I was reading about the Task Parallel Library and the article said:

In the .NET Framework 4, tasks are the preferred API for writing multi-threaded, asynchronous, and parallel code

But it also says they use the ThreadPool behind the scenes. What I'm having difficulty figuring out is if Tasks should only be used when you'd use a ThreadPool (and so "Thread versus Task" would be equivalent to "Thread versus ThreadPool"), or if Microsoft intended for Tasks to be used anywhere multiple threads are required, without the considerations inherent to the "Thread versus ThreadPool" dilemma.

So, should Tasks be used anywhere multiple threads are required?

3

3 Answers

4
votes

The design advantage of using tasks is that you hand over the nitty-gritty of threading to the runtime, which presumably could accomplish the threading tasks using a less buggy, more optimal solution. I know certain Task-based paradigms, such as PLINQ, allow you to hint at which strategy the runtime should adopt, so that the question of "to Threadpool or not to Threadpool" could be handled directly.

The switch to this model is analogous to the switch to a Managed GC-ed language versus a language that requires you to clean up your own memory. There will always be arguments in favour of the latter, but Garbage Collection is getting so optimized now that it's practically a non-issue. Ideally, the runtime switching mechanism for Tasks will evolve and get better. So in theory, your application written and compiled for .NET 4 could get faster with better implementations of the runtime, without further recompilation. Also, threading code is notoriously hard to get right, so any mechanism that hides those details is good for the programmer.

Whether those benefits outweigh potential detriments, such as edge cases that the runtime doesn't deal with well, is something that should be considered case-by-case. I would certainly try to not optimize early here, though.

1
votes

You can use TaskCreationOptions.LongRunning as a hint to tell the TPL that your task might be more involved than what the ThreadPool is tuned for. But, yes, the TPL does seem to be the preferred method for multithreaded programming looking forward. Microsoft is even building on top of it to support the new async and await keywords which are proposed in the Async CTP. It does not mean you have to abandon the old style Thread and ThreadPool APIs altogether. However, I am personally finding that the TPL does most of what I want in a more elegant API and I tend to rely on it almost exclusively now.

0
votes

A Task is a higher level abstraction than a thread or a ThreadPool. Essentially you package a function in a Task and ask the runtime to execute it as best as it can. You can have many dozens if not hundrends of Tasks that will be executed by a limited number of threads.

Using tasks a developer creates as many tasks as needed, chain them to create flows (workflows in F#) and control their cancellation without bothering with how threads are allocated or used. It is up to the runtime to select the best way to execute all the tasks using the limited number of threads.

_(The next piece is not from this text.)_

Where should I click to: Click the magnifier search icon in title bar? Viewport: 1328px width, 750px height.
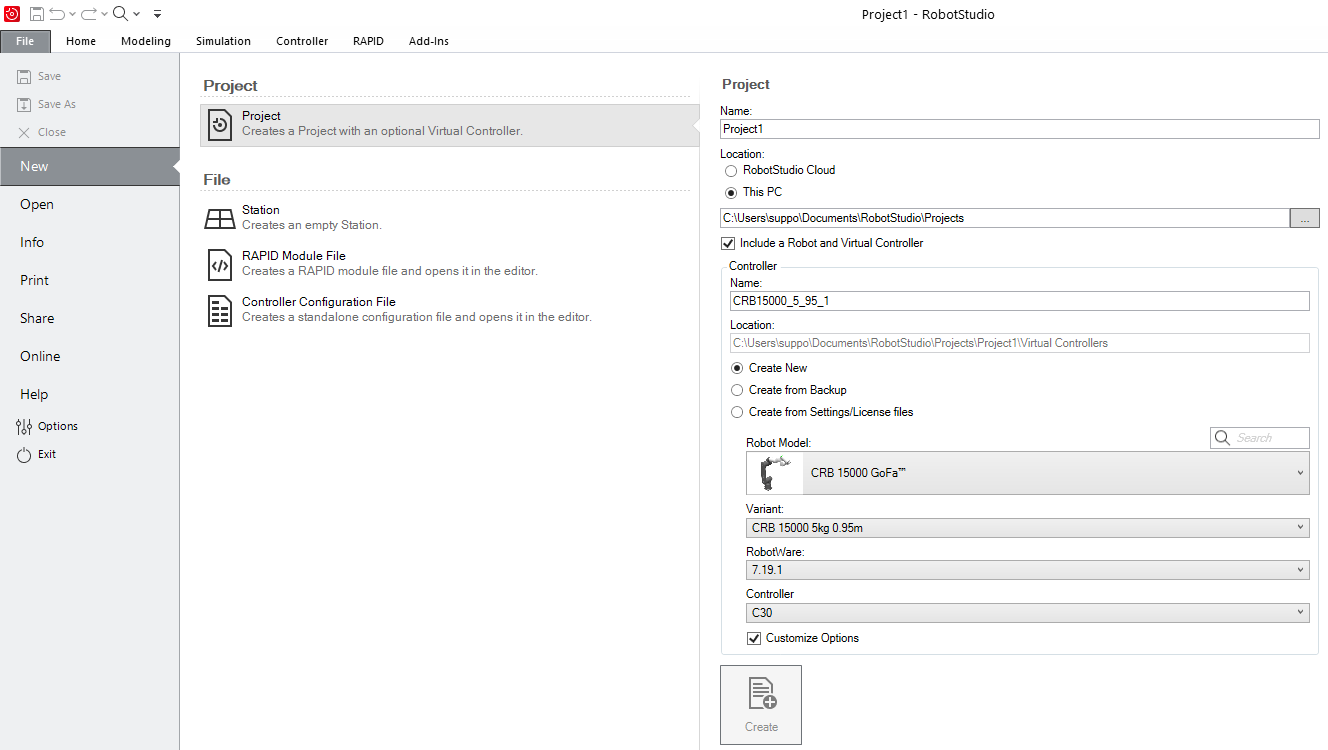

Tasks make the implementation of concurrent programming patterns much easier. The ParallelExtensionExtras library provides methods to convert Begin/EndXXX pairs to tasks that can be chained and a preliminary version of the Task iteration idiom that is used by Async CTP to provide the async/await syntax. You can use a ConcurrentCollection of tasks to create a queue of jobs, similar to the AsyncCall example in ParallelExtensionExtras, or go even further and create agents similar to Scala, Erlang or F#. The DataFlow in the Async CTP is yet another example of what you can create with tasks.

You have to keep in mind that while a typical laptop has 2 cores and a typical desktop has 4, small servers already have 8 or more cores and soon they will have many more. Keeping all those core busy by manually scheduling threads AND avoiding blocks can become a major headache.